--- START OF THE DATA ---
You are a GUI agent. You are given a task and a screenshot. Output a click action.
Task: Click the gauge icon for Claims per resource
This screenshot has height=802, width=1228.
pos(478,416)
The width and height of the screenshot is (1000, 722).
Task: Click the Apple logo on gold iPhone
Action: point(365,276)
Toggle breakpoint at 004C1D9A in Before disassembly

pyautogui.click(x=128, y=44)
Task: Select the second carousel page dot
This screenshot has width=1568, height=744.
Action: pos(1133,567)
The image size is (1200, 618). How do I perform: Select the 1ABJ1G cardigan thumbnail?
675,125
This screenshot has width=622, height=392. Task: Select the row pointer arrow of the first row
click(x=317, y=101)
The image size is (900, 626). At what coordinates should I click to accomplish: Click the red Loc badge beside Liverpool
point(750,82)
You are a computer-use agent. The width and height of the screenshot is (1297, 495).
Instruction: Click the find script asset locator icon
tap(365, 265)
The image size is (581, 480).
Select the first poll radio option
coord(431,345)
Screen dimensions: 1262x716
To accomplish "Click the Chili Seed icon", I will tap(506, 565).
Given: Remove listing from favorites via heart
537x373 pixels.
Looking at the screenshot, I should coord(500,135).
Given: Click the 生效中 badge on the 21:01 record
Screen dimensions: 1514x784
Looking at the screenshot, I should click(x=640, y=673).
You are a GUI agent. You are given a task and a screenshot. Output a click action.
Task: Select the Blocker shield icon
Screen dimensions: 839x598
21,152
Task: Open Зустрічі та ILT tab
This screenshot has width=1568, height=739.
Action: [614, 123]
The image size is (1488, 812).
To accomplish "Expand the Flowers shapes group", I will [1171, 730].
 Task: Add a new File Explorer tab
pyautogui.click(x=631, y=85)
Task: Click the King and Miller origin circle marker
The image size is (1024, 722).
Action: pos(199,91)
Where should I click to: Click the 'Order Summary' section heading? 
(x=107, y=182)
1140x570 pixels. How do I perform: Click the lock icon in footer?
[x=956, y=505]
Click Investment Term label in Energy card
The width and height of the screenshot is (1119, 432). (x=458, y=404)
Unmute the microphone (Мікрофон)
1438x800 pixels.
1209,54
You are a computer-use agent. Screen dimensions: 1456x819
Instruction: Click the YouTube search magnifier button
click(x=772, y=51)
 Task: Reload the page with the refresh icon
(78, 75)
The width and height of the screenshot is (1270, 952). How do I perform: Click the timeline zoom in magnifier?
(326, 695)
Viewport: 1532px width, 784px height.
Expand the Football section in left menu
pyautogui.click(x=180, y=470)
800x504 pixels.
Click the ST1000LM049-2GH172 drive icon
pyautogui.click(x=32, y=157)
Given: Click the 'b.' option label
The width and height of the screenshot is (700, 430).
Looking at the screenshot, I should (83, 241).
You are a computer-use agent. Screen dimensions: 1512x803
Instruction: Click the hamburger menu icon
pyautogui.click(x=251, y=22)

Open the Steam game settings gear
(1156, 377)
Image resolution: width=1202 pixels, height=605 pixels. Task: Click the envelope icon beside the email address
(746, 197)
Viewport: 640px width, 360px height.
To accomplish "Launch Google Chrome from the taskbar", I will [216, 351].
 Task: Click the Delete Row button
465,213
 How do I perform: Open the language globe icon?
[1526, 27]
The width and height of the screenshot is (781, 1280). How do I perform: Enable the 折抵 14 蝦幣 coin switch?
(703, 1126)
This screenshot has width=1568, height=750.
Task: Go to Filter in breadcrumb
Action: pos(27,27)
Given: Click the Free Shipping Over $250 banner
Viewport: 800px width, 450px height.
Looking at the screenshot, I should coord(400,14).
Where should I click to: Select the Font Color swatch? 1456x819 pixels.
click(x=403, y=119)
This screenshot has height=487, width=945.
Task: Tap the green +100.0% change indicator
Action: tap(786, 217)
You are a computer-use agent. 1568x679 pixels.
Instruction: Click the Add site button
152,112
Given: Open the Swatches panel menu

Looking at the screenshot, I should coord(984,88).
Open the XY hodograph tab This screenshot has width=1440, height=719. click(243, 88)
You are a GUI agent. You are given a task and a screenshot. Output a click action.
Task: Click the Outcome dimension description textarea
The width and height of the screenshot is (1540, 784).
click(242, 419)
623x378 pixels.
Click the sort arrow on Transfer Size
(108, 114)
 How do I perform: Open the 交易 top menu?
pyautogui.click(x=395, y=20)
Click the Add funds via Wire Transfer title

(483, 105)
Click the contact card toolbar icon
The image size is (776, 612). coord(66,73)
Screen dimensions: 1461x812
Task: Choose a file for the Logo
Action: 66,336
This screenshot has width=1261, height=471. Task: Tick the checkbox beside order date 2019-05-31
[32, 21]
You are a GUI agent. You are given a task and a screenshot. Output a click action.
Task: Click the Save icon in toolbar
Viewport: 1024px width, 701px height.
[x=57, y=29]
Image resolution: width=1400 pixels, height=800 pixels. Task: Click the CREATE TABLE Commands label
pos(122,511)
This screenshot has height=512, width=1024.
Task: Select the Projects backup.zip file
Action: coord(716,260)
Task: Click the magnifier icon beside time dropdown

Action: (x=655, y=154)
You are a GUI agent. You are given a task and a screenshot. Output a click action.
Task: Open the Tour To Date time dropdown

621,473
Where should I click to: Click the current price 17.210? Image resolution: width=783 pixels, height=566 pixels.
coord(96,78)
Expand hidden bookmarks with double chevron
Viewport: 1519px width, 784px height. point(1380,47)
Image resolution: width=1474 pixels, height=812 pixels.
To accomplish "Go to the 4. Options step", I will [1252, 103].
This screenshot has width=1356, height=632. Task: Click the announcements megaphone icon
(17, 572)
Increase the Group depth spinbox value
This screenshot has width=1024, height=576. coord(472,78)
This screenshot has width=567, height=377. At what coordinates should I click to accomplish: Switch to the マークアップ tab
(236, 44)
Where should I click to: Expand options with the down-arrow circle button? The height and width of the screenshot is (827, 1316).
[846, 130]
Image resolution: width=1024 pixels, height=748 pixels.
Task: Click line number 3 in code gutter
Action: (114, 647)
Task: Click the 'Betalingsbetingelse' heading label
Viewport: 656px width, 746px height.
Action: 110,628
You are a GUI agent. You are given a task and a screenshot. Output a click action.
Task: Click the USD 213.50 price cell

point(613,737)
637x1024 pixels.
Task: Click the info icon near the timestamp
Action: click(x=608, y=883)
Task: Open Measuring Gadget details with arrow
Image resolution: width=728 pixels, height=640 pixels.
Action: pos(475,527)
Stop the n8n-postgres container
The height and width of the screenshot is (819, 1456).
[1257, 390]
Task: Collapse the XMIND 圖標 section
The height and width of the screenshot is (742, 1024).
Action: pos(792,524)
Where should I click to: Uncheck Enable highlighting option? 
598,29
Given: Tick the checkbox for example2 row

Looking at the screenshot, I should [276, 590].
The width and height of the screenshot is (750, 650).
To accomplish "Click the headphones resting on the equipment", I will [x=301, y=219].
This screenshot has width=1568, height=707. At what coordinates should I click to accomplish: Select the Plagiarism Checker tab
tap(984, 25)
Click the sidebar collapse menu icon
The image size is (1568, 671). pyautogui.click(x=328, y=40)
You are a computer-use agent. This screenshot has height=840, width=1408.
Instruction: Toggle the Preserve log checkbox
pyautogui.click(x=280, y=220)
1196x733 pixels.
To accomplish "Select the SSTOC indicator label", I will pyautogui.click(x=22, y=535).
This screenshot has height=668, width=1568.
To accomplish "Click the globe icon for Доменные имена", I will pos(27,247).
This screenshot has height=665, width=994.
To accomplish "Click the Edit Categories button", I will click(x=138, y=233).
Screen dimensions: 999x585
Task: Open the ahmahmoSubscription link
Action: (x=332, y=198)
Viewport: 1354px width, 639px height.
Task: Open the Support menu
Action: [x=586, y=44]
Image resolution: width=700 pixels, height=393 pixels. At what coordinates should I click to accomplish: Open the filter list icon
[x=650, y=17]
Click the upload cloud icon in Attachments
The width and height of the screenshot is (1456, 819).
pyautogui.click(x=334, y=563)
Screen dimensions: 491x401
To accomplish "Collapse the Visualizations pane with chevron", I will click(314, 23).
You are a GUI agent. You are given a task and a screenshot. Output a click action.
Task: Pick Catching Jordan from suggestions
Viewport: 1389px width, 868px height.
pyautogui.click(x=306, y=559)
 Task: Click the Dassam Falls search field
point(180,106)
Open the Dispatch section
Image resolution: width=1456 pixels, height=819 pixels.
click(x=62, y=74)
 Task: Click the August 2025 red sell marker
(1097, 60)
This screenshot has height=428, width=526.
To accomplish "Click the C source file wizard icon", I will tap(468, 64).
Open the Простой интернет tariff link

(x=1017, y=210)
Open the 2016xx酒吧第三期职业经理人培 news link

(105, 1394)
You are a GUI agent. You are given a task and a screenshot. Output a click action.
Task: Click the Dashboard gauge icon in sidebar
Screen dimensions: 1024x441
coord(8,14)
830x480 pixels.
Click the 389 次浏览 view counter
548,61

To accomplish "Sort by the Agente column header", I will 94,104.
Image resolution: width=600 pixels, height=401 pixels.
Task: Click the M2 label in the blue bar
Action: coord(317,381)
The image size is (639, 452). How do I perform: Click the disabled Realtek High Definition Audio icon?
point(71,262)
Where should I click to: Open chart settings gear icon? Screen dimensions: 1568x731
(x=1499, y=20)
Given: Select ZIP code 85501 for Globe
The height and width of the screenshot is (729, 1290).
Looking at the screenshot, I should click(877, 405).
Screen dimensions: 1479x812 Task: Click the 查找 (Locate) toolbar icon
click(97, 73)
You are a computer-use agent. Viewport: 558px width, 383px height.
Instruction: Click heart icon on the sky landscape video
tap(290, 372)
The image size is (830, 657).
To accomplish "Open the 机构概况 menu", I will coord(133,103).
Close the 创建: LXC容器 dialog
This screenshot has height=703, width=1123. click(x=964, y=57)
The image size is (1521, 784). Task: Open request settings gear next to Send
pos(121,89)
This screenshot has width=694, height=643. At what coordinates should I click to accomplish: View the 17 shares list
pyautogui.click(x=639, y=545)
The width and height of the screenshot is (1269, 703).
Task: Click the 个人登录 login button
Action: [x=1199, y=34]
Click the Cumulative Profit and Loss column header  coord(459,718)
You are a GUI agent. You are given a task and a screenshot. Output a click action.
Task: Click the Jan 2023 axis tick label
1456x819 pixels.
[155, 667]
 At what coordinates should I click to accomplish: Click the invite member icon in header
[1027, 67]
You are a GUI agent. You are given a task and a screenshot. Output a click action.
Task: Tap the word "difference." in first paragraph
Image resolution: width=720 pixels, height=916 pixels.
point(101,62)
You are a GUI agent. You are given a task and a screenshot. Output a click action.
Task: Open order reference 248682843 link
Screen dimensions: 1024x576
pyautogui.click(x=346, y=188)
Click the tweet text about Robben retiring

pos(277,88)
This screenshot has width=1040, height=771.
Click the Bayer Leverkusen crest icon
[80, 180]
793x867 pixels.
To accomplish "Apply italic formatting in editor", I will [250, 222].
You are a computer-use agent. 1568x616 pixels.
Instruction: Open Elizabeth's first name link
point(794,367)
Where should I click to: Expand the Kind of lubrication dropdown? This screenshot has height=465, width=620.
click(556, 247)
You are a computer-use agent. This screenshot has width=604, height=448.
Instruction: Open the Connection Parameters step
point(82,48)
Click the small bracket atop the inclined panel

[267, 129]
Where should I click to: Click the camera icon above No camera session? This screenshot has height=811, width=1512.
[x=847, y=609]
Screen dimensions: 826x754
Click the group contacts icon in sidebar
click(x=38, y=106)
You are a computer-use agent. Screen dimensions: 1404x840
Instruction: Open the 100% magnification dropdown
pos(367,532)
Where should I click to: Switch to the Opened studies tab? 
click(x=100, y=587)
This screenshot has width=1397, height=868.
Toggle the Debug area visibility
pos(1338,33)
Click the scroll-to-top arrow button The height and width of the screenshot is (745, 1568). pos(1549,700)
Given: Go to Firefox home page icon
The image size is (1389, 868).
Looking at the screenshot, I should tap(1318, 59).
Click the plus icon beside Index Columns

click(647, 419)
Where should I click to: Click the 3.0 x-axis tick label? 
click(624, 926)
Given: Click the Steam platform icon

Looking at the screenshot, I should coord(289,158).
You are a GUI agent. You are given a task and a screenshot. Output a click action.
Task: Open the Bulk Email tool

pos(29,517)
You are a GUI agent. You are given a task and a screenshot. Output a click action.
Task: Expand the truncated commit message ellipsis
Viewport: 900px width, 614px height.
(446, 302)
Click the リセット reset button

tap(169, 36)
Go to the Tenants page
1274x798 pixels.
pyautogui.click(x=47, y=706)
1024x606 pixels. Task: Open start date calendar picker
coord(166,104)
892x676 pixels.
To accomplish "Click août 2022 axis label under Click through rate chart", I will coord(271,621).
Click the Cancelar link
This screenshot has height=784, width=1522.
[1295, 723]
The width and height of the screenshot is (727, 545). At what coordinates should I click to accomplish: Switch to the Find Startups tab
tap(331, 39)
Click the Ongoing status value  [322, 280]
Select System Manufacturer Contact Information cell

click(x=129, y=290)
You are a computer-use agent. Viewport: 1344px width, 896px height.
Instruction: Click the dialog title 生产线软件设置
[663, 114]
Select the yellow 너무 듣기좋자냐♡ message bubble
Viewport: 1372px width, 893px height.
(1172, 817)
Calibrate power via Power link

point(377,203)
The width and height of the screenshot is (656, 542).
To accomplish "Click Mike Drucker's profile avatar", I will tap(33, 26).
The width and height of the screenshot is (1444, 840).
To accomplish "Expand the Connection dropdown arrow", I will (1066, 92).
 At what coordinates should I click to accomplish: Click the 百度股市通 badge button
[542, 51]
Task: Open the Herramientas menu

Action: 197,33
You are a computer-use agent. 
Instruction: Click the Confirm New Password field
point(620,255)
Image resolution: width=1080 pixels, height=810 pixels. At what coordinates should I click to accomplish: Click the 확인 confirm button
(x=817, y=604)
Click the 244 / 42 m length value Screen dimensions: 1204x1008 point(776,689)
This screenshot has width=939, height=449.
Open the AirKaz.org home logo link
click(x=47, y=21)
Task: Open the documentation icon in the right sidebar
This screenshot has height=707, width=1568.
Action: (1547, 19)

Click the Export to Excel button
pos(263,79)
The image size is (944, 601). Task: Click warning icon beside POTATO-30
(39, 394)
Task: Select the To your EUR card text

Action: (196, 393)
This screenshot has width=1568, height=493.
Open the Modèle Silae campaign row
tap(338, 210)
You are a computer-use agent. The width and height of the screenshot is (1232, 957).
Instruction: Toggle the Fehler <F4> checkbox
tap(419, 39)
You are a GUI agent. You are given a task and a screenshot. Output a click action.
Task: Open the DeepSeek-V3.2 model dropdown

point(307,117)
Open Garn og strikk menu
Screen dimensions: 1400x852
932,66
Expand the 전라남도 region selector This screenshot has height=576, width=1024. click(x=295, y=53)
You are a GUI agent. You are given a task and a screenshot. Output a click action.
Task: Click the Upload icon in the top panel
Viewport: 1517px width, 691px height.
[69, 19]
--- END OF THE DATA ---
Please reproduce the lines above from the start through the line containing "click(x=317, y=101)", replacing "Select" with "Choose" and changing nothing else.

You are a GUI agent. You are given a task and a screenshot. Output a click action.
Task: Click the gauge icon for Claims per resource
This screenshot has height=802, width=1228.
pos(478,416)
The width and height of the screenshot is (1000, 722).
Task: Click the Apple logo on gold iPhone
Action: point(365,276)
Toggle breakpoint at 004C1D9A in Before disassembly

pyautogui.click(x=128, y=44)
Task: Choose the second carousel page dot
This screenshot has width=1568, height=744.
Action: pos(1133,567)
The image size is (1200, 618). How do I perform: Choose the 1ABJ1G cardigan thumbnail?
675,125
This screenshot has width=622, height=392. Task: Choose the row pointer arrow of the first row
click(x=317, y=101)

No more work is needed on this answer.